**TASK STATEMENT:** Repeat the data exactly as given below, dropping every picture.

*** Opening of RECORDS PROVIDED ***

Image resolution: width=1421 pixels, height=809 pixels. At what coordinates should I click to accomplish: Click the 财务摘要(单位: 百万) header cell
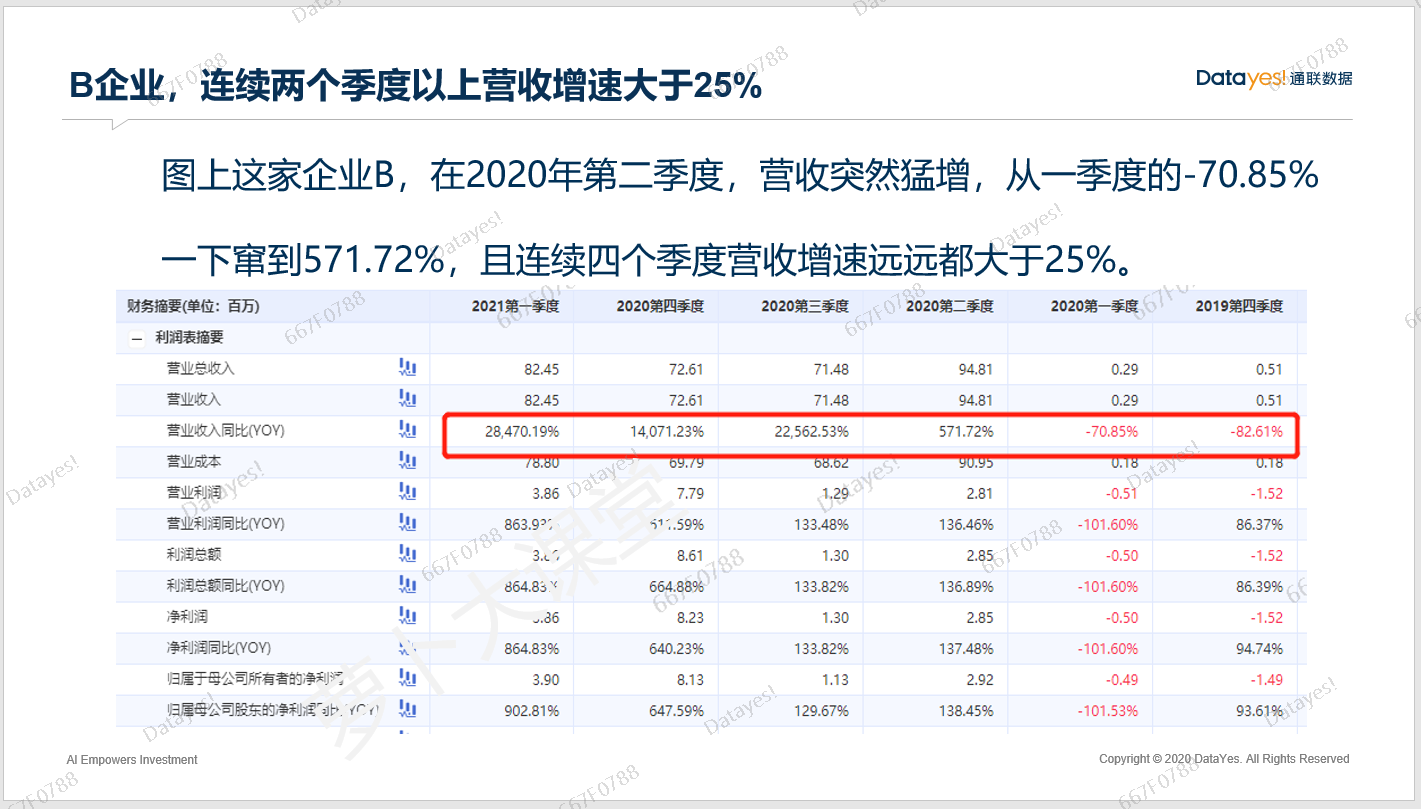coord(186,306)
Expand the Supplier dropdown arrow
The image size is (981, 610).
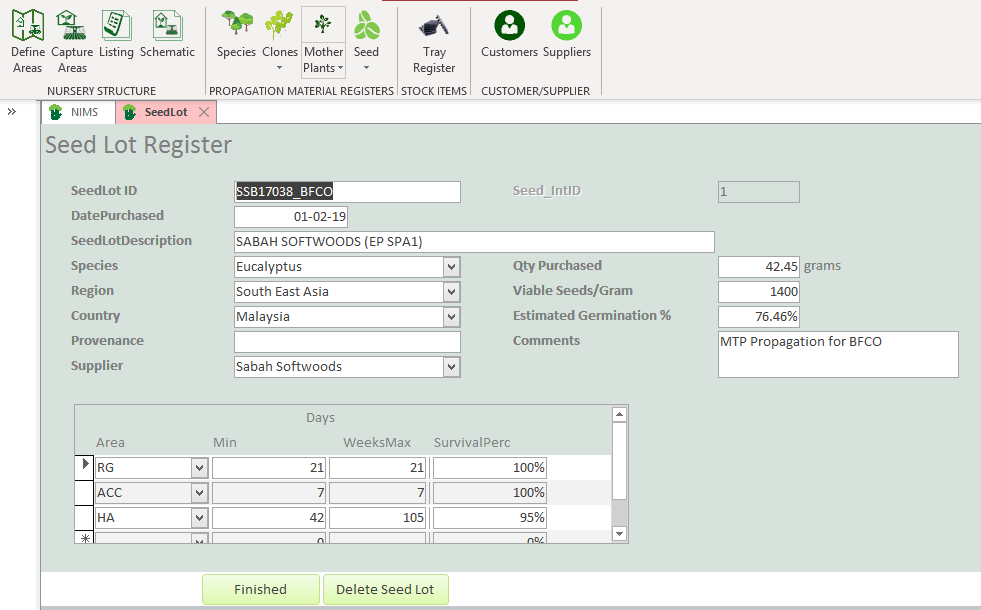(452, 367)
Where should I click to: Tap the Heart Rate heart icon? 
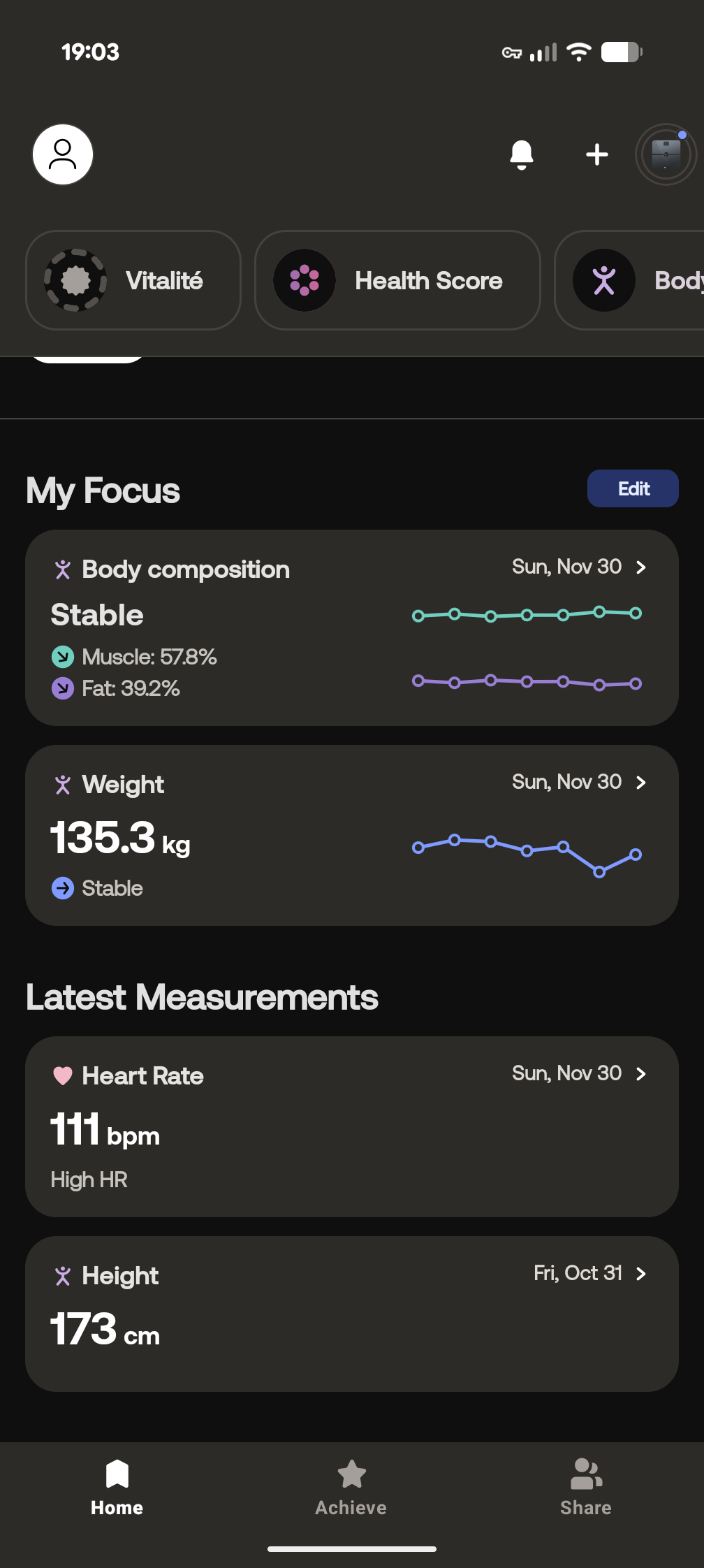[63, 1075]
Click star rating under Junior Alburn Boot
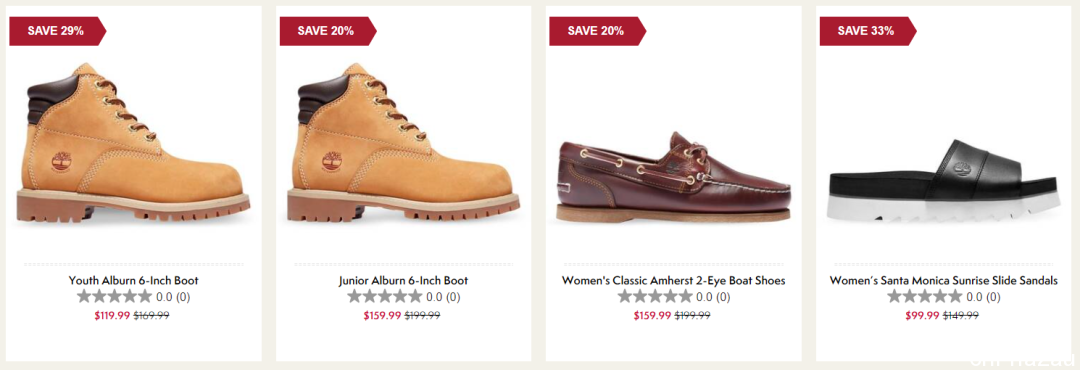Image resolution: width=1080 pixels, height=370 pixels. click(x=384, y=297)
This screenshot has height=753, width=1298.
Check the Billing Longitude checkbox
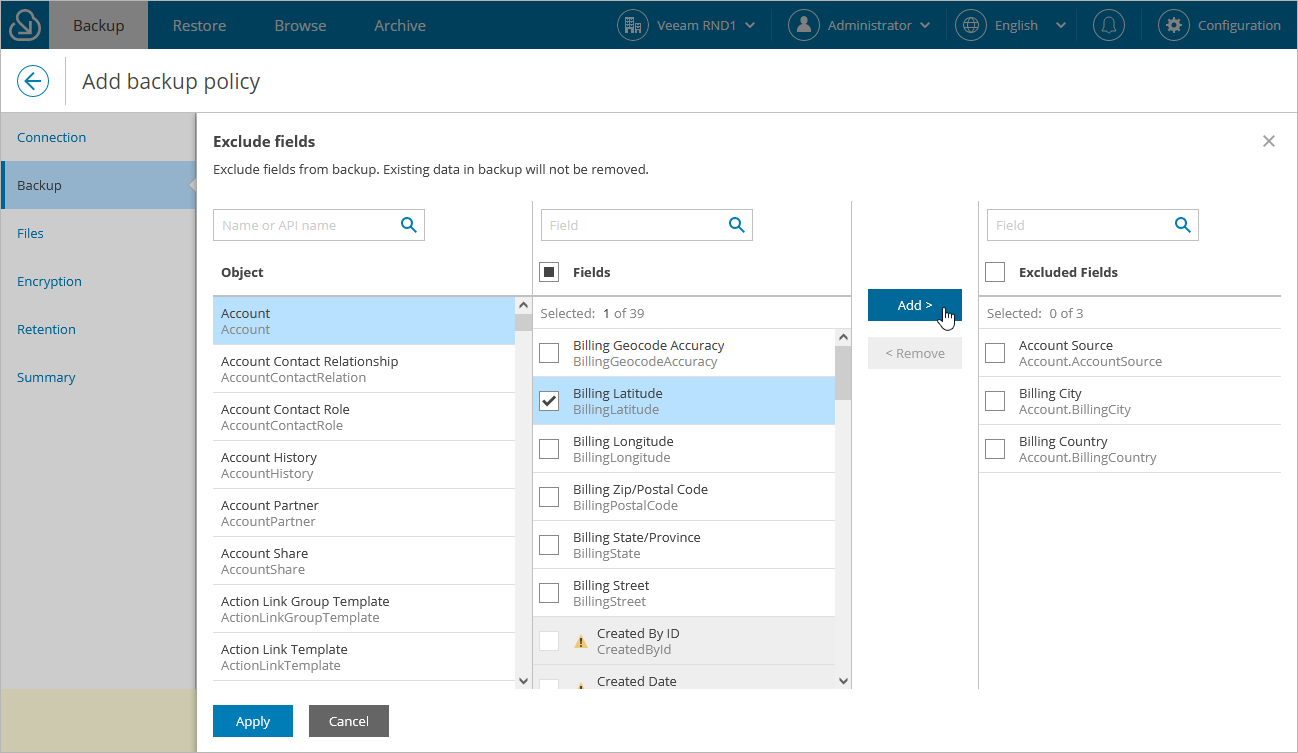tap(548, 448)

*** Close of RECORDS PROVIDED ***

**OUTPUT BELOW:**
Image resolution: width=1421 pixels, height=809 pixels. At what coordinates should I click to accomplish: Click the 财务摘要(单位: 百万) header cell
coord(186,306)
Expand the Supplier dropdown arrow
The image size is (981, 610).
(452, 367)
Where should I click to: Tap the Heart Rate heart icon? 
[63, 1075]
Click star rating under Junior Alburn Boot
Image resolution: width=1080 pixels, height=370 pixels. click(x=384, y=297)
This screenshot has height=753, width=1298.
Check the Billing Longitude checkbox
tap(548, 448)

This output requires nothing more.